(Listed records begins)
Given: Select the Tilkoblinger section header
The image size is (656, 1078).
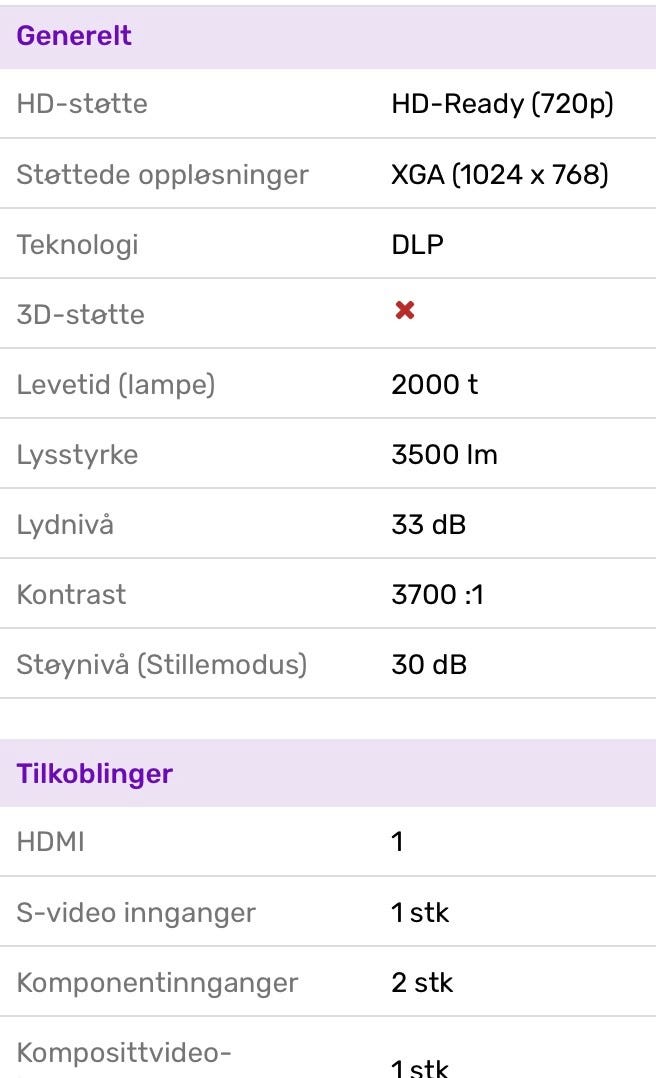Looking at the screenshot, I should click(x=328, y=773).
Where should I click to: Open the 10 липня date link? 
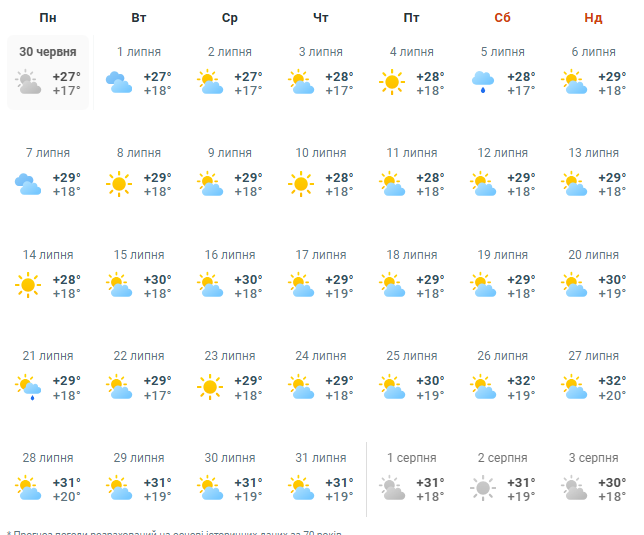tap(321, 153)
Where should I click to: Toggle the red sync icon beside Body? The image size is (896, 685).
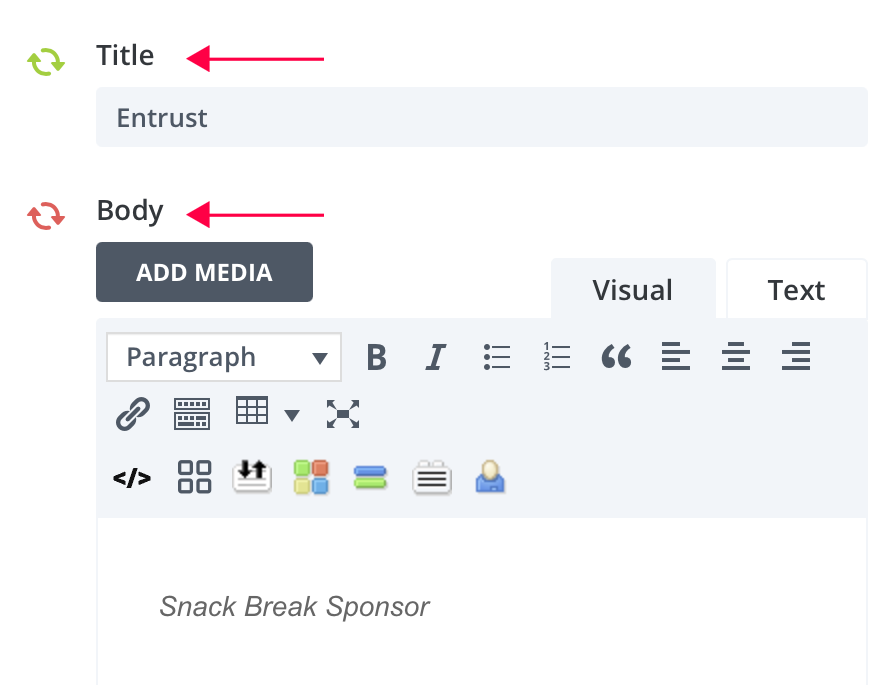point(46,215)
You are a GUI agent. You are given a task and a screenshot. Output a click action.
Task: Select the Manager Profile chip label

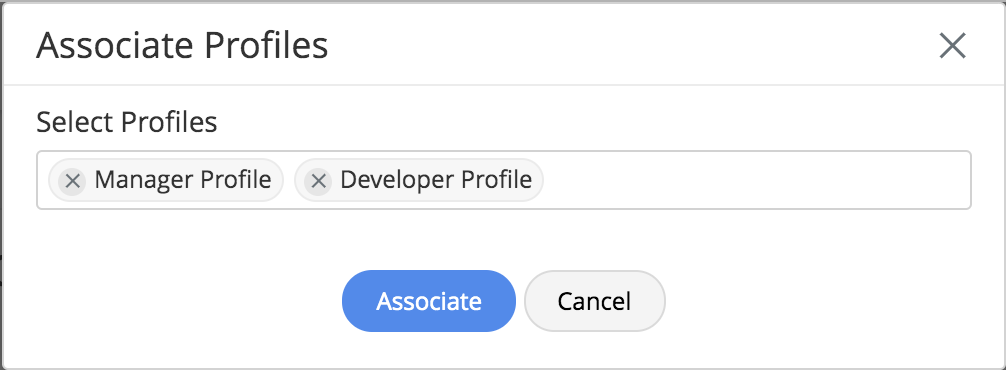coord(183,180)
(Listed records ends)
(Listed records begins)
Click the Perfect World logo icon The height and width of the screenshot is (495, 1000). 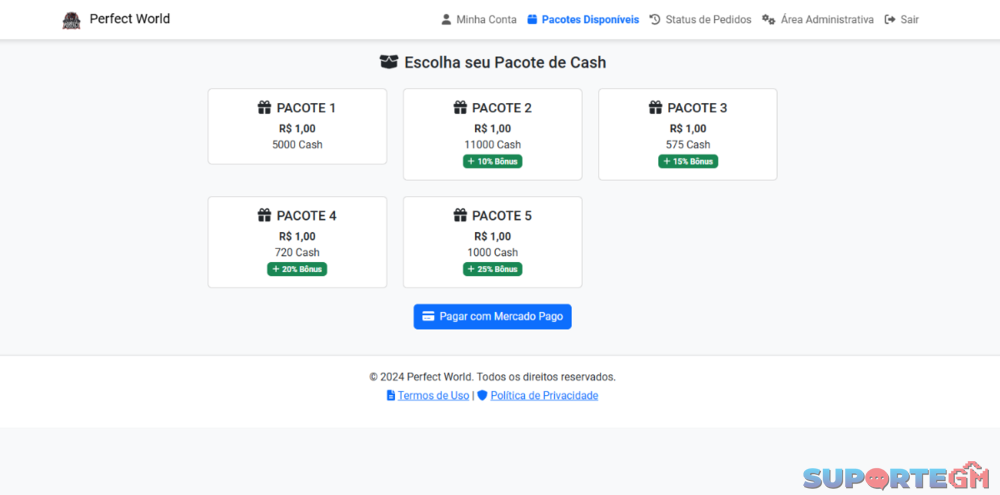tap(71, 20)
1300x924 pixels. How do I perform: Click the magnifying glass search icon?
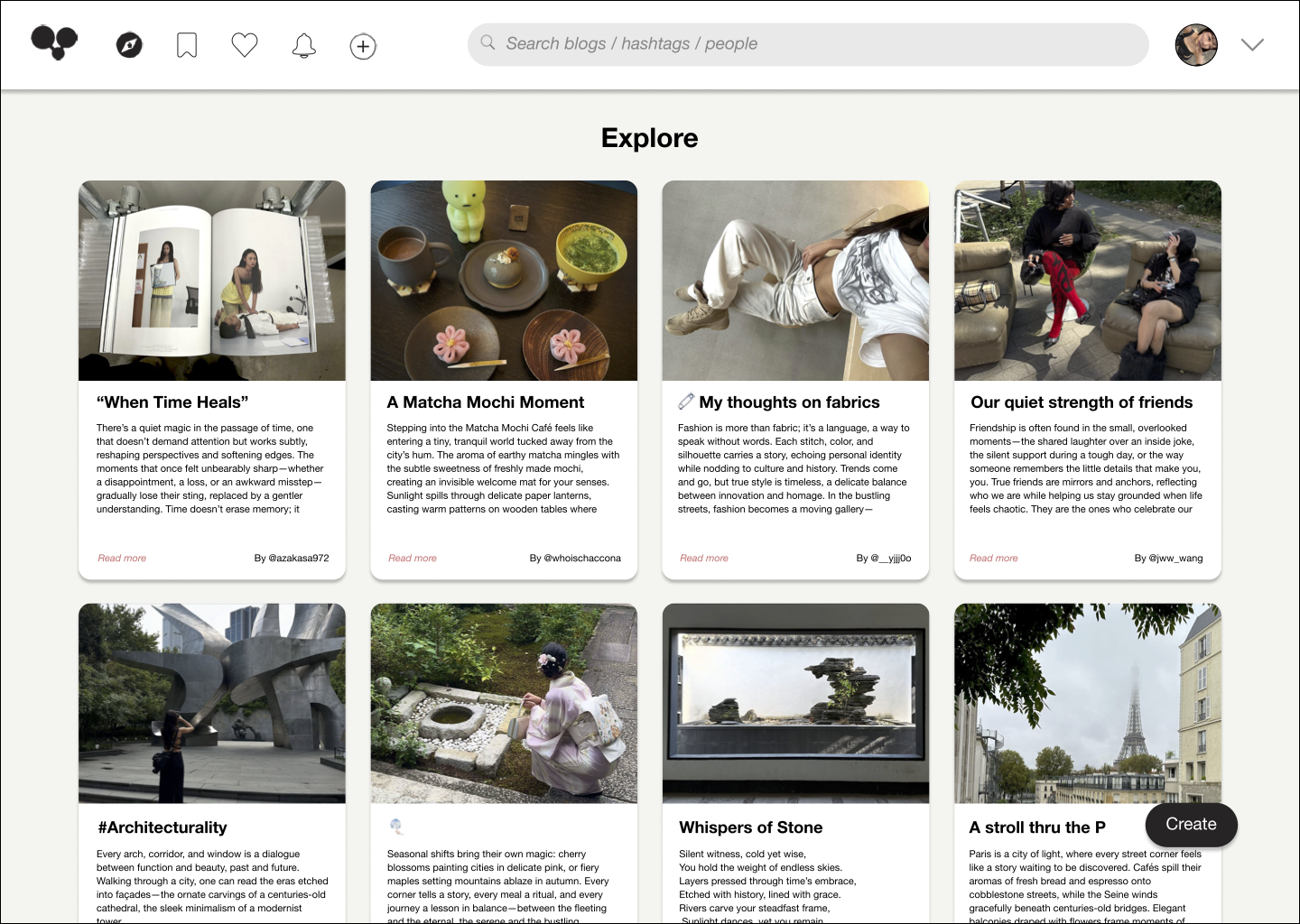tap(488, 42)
(Listed records ends)
## Exercise description
Only one stretch of the data is wanted: write out exactly the lines from the one holding "Given: Select the Tilkoblinger section header" through the one holding "You are a GUI", both included, without the pictures.

## Output
Given: Select the Tilkoblinger section header
The image size is (656, 1078).
Looking at the screenshot, I should click(x=328, y=773).
Where should I click to: Open the 10 липня date link? 
tap(321, 153)
Where should I click to: Toggle the red sync icon beside Body? The image size is (896, 685).
point(46,215)
You are a GUI agent. You are given a task and a screenshot. Output a click action.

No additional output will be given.